|Title:||Bird census in the Kizilirmak delta, Turkey, in spring 1992|
|Editors:||Fred Hustings & Klaas van Dijk|
The Kizilirmak delta near Bafra is the largest remaining wetland ecosystem along the Turkish Black Sea coast. However, the area is seriously threatened by drainage and other adverse developments. Up-to-date information about the breeding bird population was urgently needed. Therefore, a joint project was organised by the Foundation Working Group International Wader and Waterfowl Research (WIWO) and Dogal Hayati Koruma Dernegi (DHKD). The project was executed between 16 March and 10 June 1992.
The main aims of the study were
Most important ways of gathering data on breeding birds were systematic surveys of all breeding bird species in 34 small study plots of 40-200 ha, and systematic surveys of a selection of breeding bird species in large areas.
During this survey 121 bird species were recorded as certain or probable breeding birds. In 19 other species it was not clear whether breeding occurred. Among the breeding birds, there were 7-8 species of herons, 10-12 species of ducks, 8-11 raptors and 9-10 waders. Passerines were the most common bird group, with 59-63 species recorded breeding. Eight species had an estimated breeding population of at least 1000 pairs, all of them passerines. Olivaceous Warbler and House Sparrow were the most numerous breeding bird species.
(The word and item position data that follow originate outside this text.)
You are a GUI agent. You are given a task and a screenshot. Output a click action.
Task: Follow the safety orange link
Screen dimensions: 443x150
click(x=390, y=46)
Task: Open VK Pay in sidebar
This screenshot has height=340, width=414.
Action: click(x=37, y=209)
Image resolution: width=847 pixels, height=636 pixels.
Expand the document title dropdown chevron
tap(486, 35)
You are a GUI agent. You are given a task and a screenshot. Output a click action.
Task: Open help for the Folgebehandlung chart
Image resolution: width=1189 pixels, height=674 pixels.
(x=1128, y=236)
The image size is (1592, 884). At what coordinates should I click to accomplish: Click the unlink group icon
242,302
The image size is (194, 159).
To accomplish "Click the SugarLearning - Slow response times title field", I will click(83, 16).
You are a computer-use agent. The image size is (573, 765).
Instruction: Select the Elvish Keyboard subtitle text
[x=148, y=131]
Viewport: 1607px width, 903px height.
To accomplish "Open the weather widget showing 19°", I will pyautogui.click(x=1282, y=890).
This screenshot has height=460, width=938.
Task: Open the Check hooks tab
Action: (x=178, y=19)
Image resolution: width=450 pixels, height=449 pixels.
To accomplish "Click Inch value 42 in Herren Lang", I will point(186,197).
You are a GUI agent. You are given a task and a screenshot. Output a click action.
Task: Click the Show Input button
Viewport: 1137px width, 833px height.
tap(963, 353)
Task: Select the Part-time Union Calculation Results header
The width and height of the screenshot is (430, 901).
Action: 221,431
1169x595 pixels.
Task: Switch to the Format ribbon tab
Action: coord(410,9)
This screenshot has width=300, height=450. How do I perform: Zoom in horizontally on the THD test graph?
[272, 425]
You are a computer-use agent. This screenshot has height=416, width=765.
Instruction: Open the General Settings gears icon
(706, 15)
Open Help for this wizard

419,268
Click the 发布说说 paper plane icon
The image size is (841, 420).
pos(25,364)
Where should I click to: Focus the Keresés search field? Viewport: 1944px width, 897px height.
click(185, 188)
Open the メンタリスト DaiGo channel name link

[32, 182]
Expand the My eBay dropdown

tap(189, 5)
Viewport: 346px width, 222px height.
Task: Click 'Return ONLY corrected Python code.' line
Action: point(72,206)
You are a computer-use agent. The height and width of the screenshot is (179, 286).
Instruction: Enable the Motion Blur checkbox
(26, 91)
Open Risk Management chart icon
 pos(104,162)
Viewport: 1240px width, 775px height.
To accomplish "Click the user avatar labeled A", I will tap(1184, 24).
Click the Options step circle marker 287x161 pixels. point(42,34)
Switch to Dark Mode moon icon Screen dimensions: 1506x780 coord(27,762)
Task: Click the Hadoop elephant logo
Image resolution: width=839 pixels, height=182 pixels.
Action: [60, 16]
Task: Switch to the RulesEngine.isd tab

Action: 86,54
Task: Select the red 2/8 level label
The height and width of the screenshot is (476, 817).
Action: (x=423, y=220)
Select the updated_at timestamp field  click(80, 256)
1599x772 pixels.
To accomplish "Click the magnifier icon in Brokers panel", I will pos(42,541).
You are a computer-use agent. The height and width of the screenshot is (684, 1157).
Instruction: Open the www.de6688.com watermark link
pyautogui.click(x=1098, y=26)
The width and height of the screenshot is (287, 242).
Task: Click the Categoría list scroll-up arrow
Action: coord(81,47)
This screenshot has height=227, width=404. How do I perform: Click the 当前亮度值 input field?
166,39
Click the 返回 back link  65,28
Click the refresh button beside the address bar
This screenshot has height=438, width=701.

The numbers and the occurrence of many typical wetland species, often rare or endangered, clearly point out the importance of the Kizilirmak delta. Breeding birds like Dalmation Pelican (6 bp), Bittern (200-250), Little Egret (230), Great White Egret (11-15), Purple Heron (475-500), Black Stork (30-35), White Stork (125-130), Spoonbill (76) and Crane (40-50) are typical examples of large heron-like breeding birds of such wetland ecosystems. Other marshland breeding birds like Marsh Harrier (250-275 bp), Water Rail (500-700), Savi's Warbler (500-750), Reed Warbler (1500-2000), Great Reed Warbler (275-325) and Bearded Tit (100-150) emphasise this significance as well.
Another 146 non-breeding bird species were recorded. In total, 286 bird species were recorded in spring 1992. So far, more than 300 bird species have been recorded in the delta.
The results of the breeding bird survey in spring 1992 clearly demonstrate the outstanding international importance of this nearly unprotected area.